_The problem_:
Return all lines from the entries below in which the word "cell" is present.

*** Dataset content

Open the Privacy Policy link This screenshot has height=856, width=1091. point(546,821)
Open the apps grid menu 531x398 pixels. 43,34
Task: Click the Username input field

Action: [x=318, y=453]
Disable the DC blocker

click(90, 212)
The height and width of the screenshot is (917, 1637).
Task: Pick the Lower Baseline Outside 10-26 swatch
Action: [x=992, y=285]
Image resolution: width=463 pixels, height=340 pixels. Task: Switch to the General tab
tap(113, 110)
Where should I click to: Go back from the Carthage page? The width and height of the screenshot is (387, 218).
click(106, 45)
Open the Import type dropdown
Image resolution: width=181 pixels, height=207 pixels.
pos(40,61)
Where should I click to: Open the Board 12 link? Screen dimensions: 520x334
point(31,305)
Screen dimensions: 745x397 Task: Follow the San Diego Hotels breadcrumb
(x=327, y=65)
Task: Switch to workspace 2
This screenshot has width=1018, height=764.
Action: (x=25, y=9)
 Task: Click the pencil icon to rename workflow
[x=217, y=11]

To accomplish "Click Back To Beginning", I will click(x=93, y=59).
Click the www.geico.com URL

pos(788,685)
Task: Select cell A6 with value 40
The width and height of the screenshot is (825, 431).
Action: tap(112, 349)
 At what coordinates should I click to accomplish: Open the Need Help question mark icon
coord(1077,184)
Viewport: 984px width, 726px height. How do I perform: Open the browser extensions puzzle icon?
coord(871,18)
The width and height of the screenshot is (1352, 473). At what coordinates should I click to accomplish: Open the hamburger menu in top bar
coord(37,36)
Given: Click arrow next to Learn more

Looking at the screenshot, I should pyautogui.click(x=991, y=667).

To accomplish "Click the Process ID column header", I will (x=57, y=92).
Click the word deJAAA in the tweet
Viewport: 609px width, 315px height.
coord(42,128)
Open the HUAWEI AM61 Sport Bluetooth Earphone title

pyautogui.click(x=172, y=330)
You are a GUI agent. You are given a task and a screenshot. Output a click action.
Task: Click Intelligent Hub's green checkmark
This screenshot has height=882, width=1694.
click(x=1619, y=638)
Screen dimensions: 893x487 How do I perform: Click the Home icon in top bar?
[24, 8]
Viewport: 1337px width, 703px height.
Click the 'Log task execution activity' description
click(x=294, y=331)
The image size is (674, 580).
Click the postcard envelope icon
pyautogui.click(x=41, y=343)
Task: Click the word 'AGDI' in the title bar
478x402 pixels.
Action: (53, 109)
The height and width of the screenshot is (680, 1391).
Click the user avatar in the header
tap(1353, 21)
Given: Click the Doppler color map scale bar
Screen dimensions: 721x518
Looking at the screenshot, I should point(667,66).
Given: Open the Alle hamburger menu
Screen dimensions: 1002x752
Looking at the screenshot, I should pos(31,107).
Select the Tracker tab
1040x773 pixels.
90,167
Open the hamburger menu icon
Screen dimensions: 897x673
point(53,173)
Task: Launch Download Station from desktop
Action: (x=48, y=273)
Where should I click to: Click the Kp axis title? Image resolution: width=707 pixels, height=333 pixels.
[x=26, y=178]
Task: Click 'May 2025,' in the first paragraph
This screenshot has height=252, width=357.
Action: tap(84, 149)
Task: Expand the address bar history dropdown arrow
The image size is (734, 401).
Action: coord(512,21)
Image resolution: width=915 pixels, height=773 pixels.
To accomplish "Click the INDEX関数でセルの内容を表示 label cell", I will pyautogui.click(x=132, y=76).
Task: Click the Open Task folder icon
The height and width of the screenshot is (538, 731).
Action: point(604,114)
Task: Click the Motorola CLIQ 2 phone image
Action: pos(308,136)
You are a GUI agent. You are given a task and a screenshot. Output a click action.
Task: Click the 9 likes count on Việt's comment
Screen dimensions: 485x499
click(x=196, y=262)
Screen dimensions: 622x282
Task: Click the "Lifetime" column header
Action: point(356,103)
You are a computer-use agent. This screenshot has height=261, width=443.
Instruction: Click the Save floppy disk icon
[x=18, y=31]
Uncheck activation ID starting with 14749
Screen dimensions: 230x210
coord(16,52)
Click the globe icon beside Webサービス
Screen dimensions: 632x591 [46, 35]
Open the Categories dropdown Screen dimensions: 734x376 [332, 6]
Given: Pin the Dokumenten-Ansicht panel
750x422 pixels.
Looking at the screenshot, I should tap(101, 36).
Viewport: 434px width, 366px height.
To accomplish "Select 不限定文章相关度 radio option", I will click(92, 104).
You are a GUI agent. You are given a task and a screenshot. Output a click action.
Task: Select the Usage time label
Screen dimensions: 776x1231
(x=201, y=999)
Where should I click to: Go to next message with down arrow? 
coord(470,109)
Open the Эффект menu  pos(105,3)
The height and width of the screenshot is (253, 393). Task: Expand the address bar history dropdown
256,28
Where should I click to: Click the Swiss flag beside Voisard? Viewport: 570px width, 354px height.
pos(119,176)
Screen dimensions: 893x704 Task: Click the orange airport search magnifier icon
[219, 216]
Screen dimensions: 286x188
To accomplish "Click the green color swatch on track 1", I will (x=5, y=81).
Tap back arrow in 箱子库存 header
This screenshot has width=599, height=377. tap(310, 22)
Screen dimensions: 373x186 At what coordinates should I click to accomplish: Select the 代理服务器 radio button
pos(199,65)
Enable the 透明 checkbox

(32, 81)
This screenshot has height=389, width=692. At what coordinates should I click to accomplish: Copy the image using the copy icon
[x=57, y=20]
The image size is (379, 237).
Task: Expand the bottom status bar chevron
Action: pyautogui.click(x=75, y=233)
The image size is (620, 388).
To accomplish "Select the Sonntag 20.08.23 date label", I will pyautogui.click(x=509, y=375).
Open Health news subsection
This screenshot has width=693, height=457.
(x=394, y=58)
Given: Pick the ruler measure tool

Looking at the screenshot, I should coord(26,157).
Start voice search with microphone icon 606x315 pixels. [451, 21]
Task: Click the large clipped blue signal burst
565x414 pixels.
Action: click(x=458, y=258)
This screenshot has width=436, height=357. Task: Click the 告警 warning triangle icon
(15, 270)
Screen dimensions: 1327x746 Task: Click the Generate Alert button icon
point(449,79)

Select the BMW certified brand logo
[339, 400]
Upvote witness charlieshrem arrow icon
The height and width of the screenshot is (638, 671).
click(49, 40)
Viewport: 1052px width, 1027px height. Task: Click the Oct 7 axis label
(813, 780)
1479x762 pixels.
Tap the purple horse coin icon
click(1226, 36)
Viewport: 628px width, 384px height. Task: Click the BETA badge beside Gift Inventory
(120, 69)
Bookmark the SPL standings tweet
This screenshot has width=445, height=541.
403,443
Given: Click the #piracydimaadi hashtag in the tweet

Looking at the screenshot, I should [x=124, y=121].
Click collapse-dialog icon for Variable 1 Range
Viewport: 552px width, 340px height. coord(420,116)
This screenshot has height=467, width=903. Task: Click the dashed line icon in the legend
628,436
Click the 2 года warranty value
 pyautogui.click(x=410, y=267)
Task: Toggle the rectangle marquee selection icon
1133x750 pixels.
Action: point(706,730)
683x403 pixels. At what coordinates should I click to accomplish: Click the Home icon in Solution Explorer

******

_Answer section_:
Task: Select cell A6 with value 40
To accomplish "Click the INDEX関数でセルの内容を表示 label cell", I will pyautogui.click(x=132, y=76).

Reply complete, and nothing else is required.